--- STATED EXERCISE 1 ---
Format the records from the line containing "Where should I" through the line containing "tap(110, 44)" as a numbered list, skipping blank lines and leaving out the pictures.

--- Begin TEXT EXTRACT ---

# Does your betta do any cute things?



## stellenternet (Dec 3, 2014)

Caroline was doing something really cute today! I wish I could have got a picture! 
So, in her tank she has these little gem rocks and today when I went into my room I saw her pushing them around with her little mouth! They are about the size of an average eraser and they are really light I got them at petsmart. I would recommend them to anyone with active bettas. Caroline does this all the time now. I'll try to get a picture!
Does your betta do any cute things? Let's start a conversation!


----------



## KafkaDream (Dec 30, 2013)

When I walk up to my betta's tank, he gets really protective of his snail! He swims around it and sort of half-flares at me!


----------



## stellenternet (Dec 3, 2014)

KafkaDream said:


> When I walk up to my betta's tank, he gets really protective of his snail! He swims around it and sort of half-flares at me!


Awwww cute


----------



## CelticRavens (Feb 21, 2015)

A little background: I've always used gravel in my tanks, but after reading posts on it here I'm trying out not putting anything down in my divided aquarium.

Well not 10 minutes ago I noticed that Ronin's 3 little marimo were gone from the open area under his Pothos where they've been since I dropped them in 2 days ago. I looked closer & found him with them under the java moss. He had them all together next to him & went completely still when he realized I was looking in on him. Normally he wiggles & swims up to greet me; not this time, he seemed miffed that I'd interrupted him. :lol:

So that's one point in favor of bare bottom tanks. Ronin can easily herd his moss balls around where he wants them. :grin:


----------



## stellenternet (Dec 3, 2014)

CelticRavens said:


> A little background: I've always used gravel in my tanks, but after reading posts on it here I'm trying out not putting anything down in my divided aquarium.
> 
> Well not 10 minutes ago I noticed that Ronin's 3 little marimo were gone from the open area under his Pothos where they've been since I dropped them in 2 days ago. I looked closer & found him with them under the java moss. He had them all together next to him & went completely still when he realized I was looking in on him. Normally he wiggles & swims up to greet me; not this time, he seemed miffed that I'd interrupted him. :lol:
> 
> So that's one point in favor of bare bottom tanks. Ronin can easily herd his moss balls around where he wants them. :grin:


That's adorable


----------



## Aqua Aurora (Oct 4, 2013)

--- End TEXT EXTRACT ---

--- STATED EXERCISE 2 ---
According to the forum thread, what is KafkaDream's betta protective of?

--- Begin DATA FOR THIS EXERCISE ---

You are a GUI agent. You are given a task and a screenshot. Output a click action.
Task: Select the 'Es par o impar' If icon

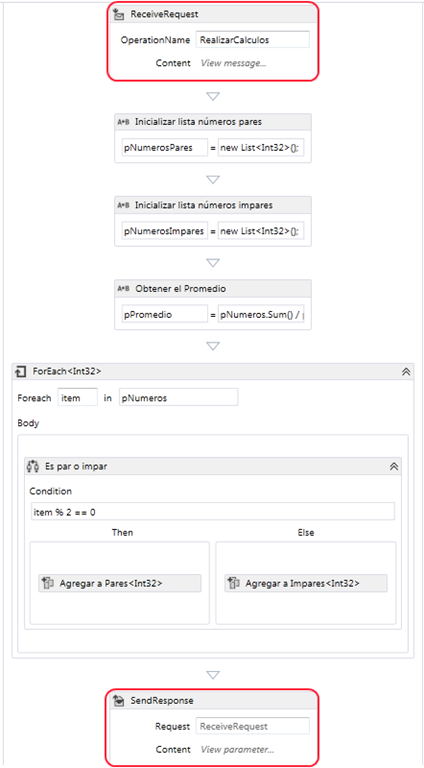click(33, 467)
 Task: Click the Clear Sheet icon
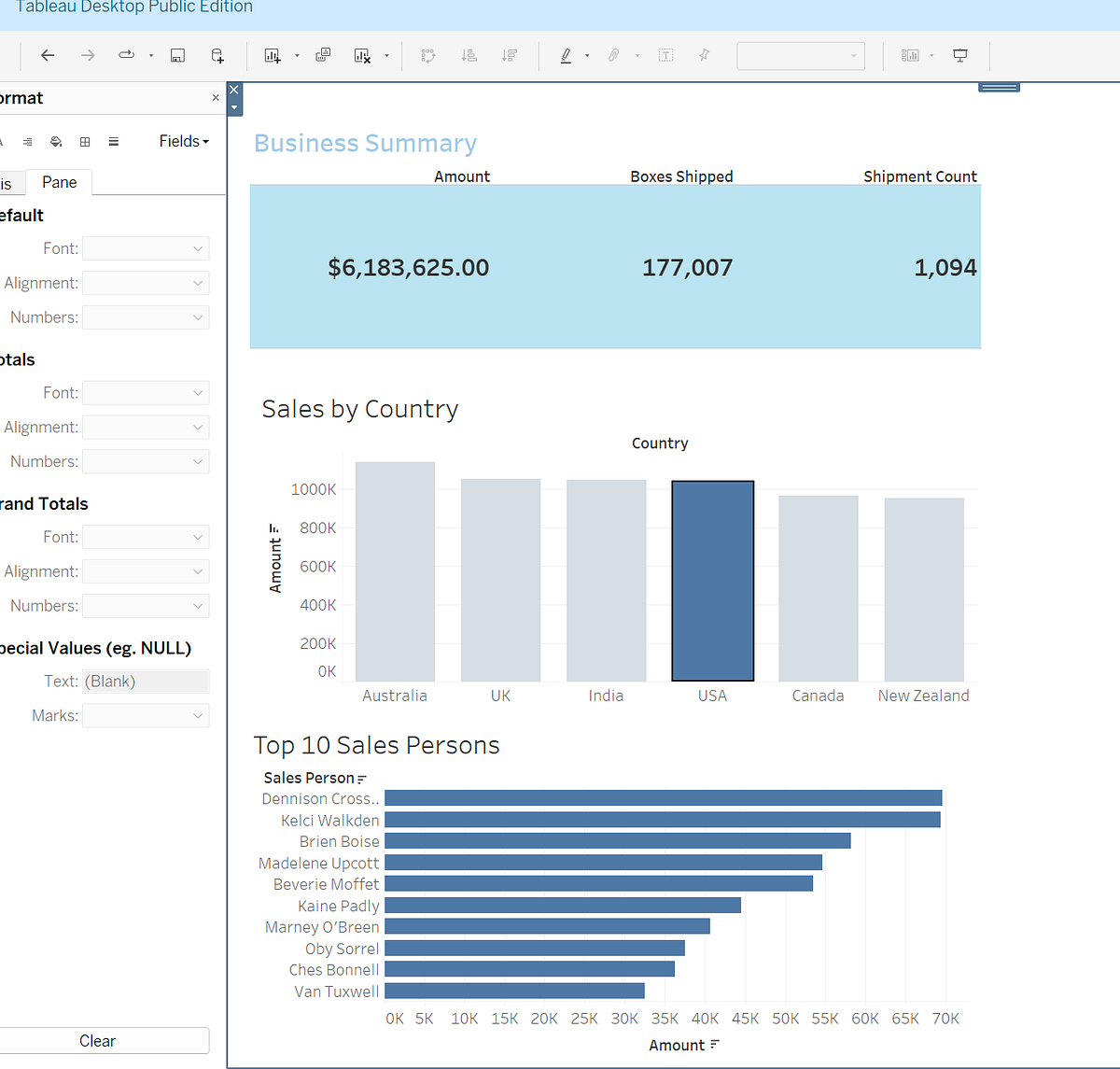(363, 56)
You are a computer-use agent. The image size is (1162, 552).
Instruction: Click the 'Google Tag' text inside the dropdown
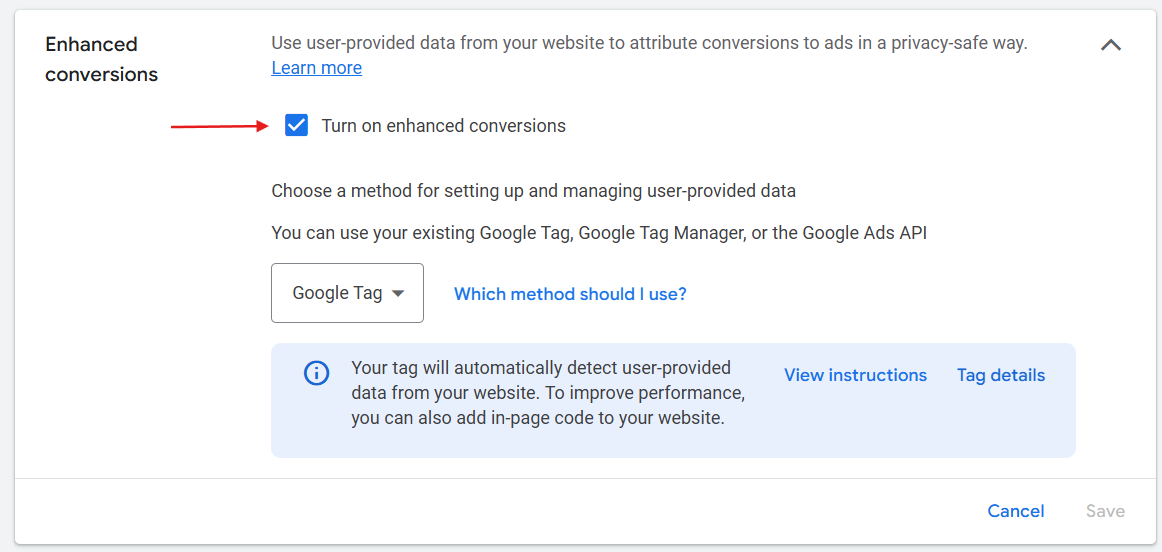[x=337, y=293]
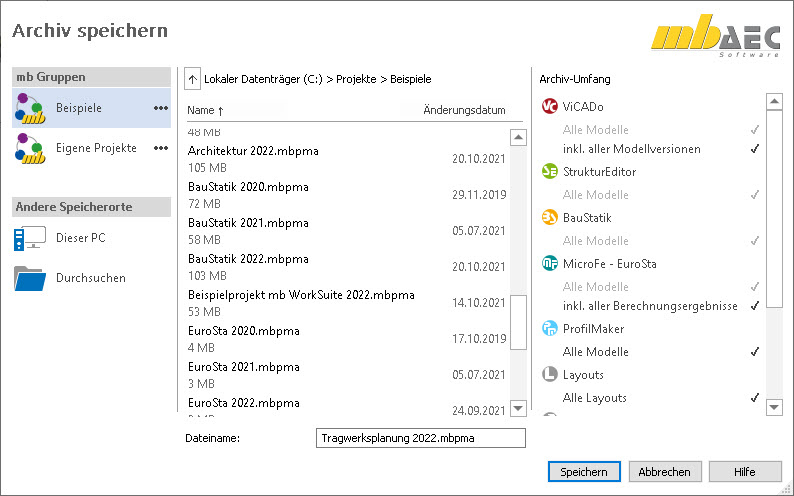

--- End DATA FOR THIS EXERCISE ---
--- Begin DATA FOR THIS EXERCISE ---

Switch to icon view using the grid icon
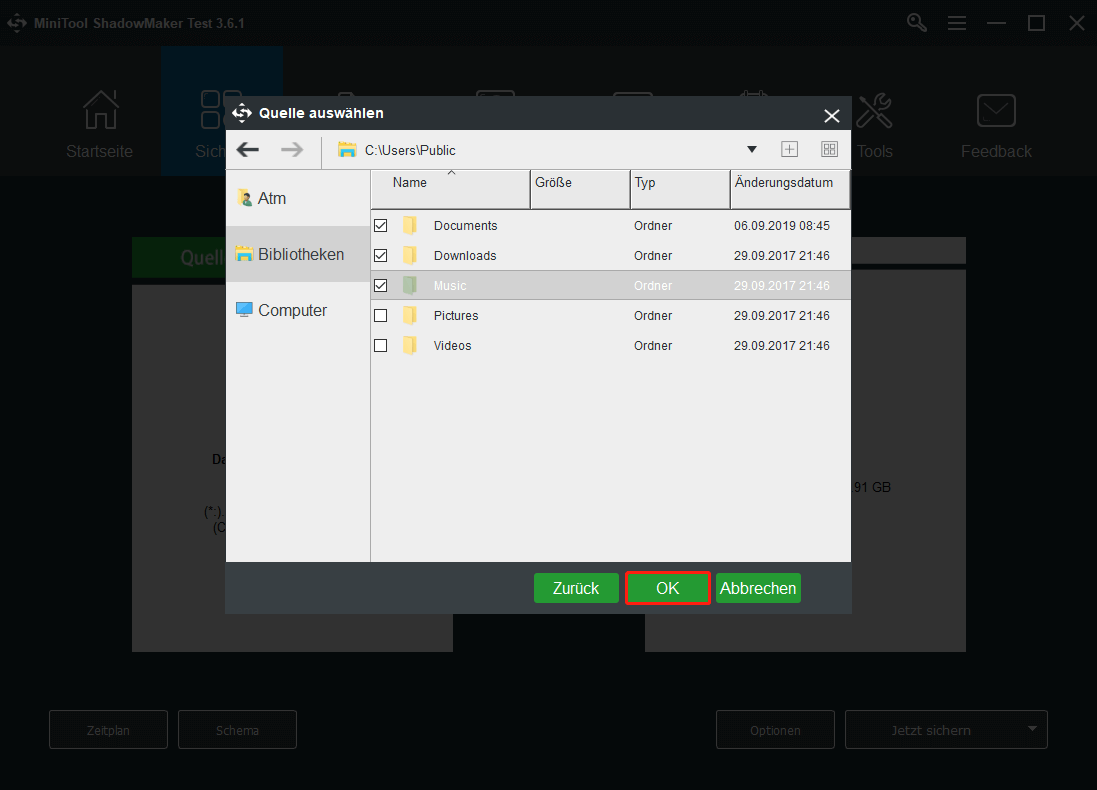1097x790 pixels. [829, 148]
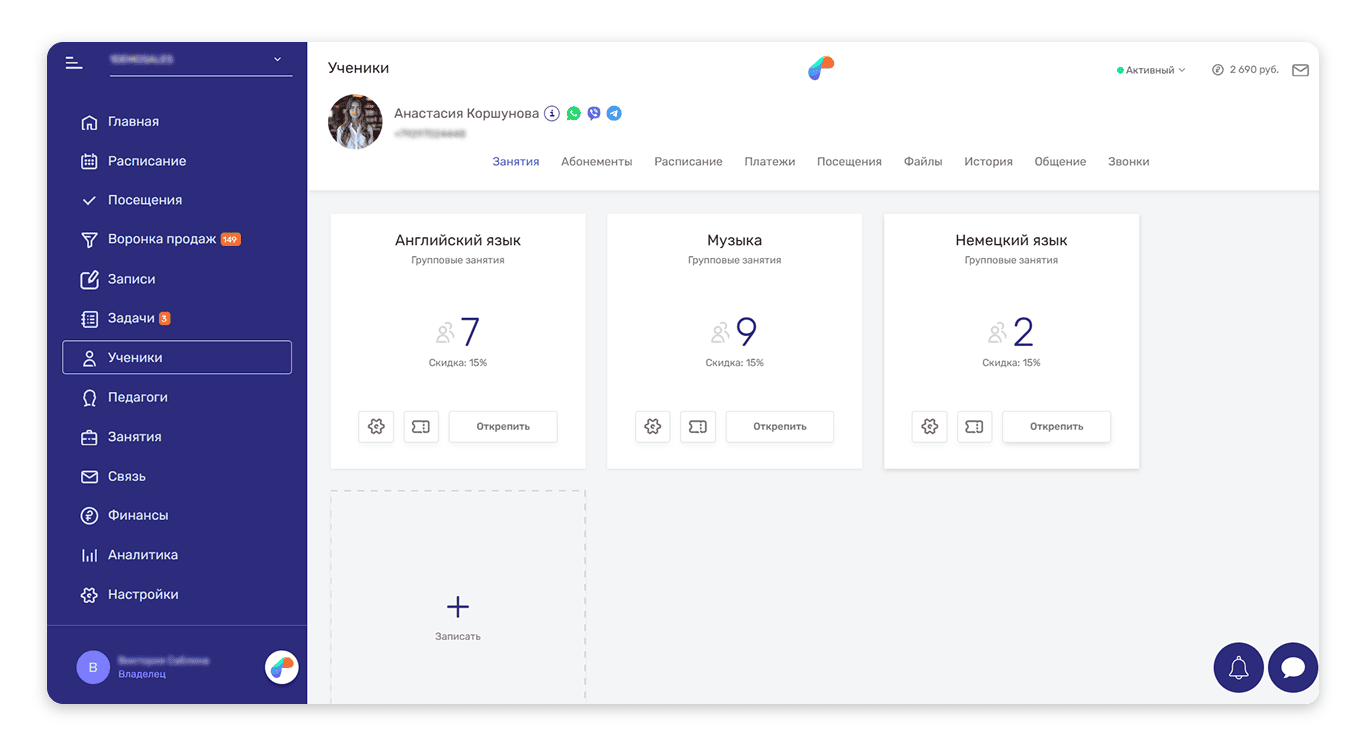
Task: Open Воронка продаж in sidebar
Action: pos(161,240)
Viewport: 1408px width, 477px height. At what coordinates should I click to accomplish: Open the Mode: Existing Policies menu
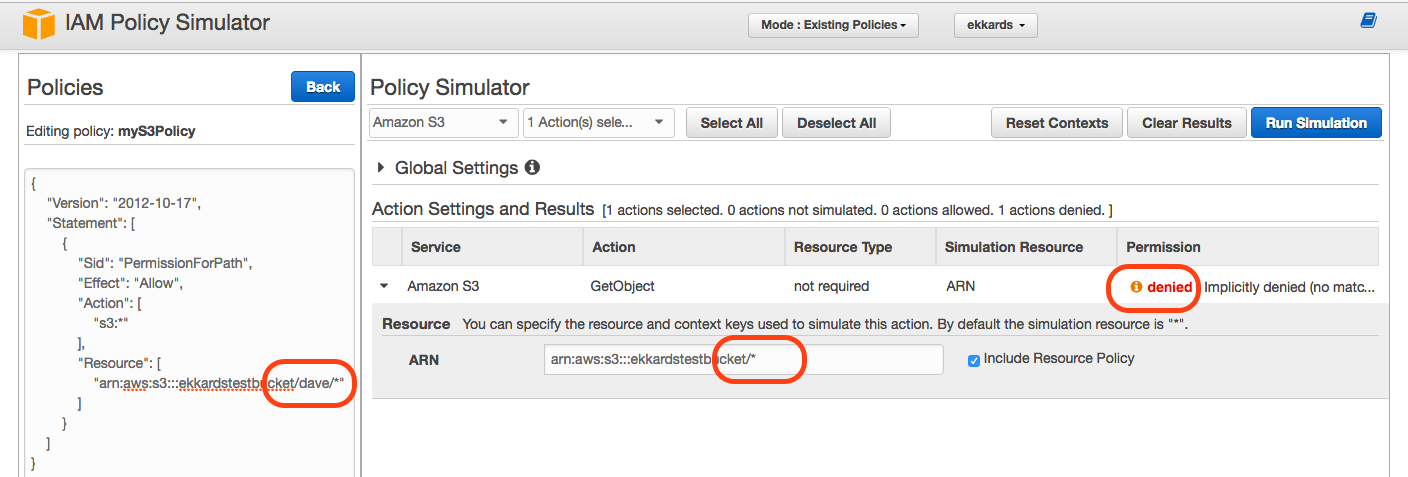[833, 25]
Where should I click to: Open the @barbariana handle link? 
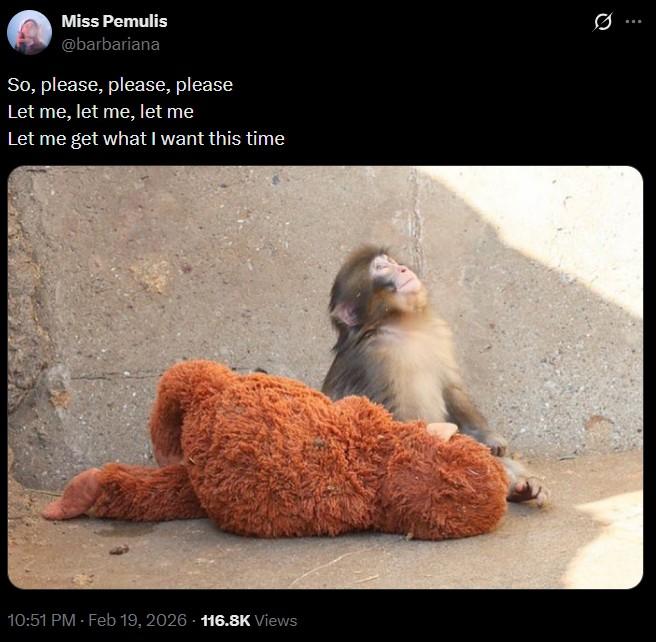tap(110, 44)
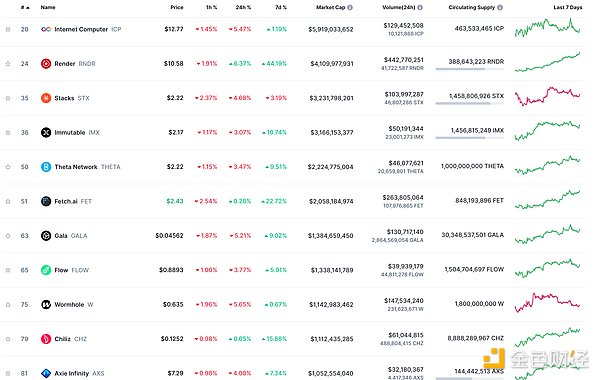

--- End DATA FOR THIS EXERCISE ---

--- EXERCISE ANSWER 1 ---
1. Where should I click to: Open the @barbariana handle link? 
2. tap(110, 44)

--- EXERCISE ANSWER 2 ---
His snail.